Una quantità indefinita di volumi mette a dura prova la resistenza di librerie già strette d’assedio da un esercito di quadri incorniciati, bozzetti, disegni, fogli, tele, cartoni: dipinti che sembrano vivere di vita propria, espandendosi inesorabili fino a conquistare ogni spazio libero.
In mezzo, su una decina di cavalletti e tavoli di lavoro, asciugano acquerelli appena dipinti e riposano pennelli, colori e tavolozze.
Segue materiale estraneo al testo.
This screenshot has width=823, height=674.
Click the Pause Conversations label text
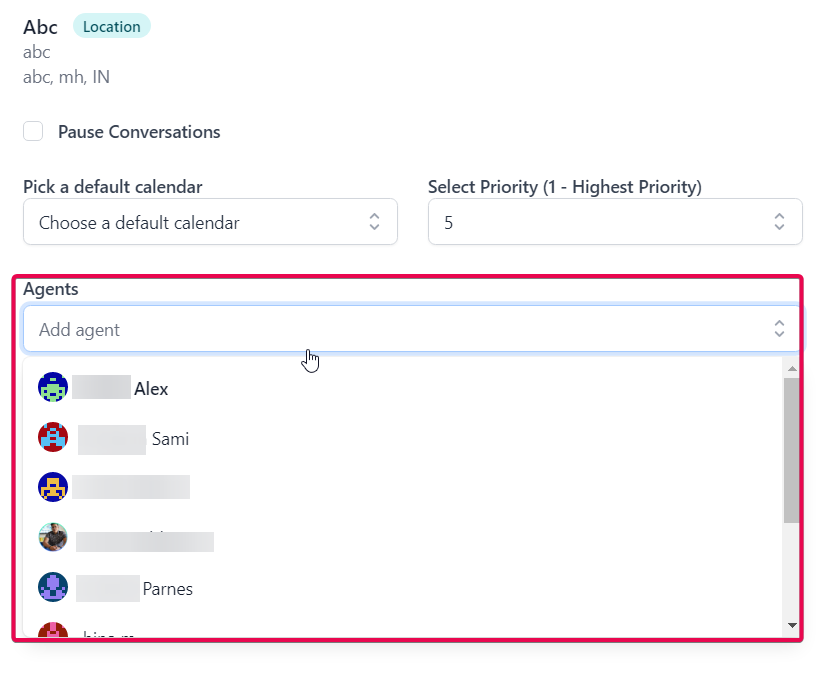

Non è un’aula, quella in cui si tengono le lezioni della scuola creata vent’anni fa da Ettore Maiotti, Luisella Lissoni e Luigi Simeoni. Ma non è nemmeno un atelier. L’unica definizione possibile è quella di bottega, intesa nel senso più antico e nobile. Un luogo dove al tempo stesso si lavora e si perpetua un sapere – meglio, un saper fare – che dal maestro fluisce verso un numero limitato di allievi. Apprendisti, potremmo definirli, disposti a faticare per conquistare
i segreti del mestiere.
È quello che accadeva nelle botteghe dei pittori e degli scultori medievali e rinascimentali. E che, mutatis mutandis, si verificava nelle accademie fino alla prima metà del XX secolo. A Brera, per esempio. Botteghe e accademie in cui si formavano non solo polverosi passatisti e onesti mestieranti, ma anche figure destinate a rivoluzionare l’intera storia dell’arte. Basti pensare a Pablo Picasso e alla sua infanzia accanto al padre Don José, insegnante di disegno alla Scuola di Belle Arti di Malaga, e poi al suo periodo di studi presso l’Accademia di Barcellona. O, per tornare in Italia, ai fratelli Mirko e Afro Basaldella, che prima di diventare punti di riferimento per l’arte informale europea impararono a dipingere e scolpire nel solco della tradizione veneta e toscana, tra gli istituti d’arte e le accademie di Venezia e Firenze. E frequentarono anche l’atelier del grande Arturo Martini: che a sua volta spiegava di buon grado come usare subbie, gradine e bocciarde agli studenti della Scuola d’Arte Applicata di Monza.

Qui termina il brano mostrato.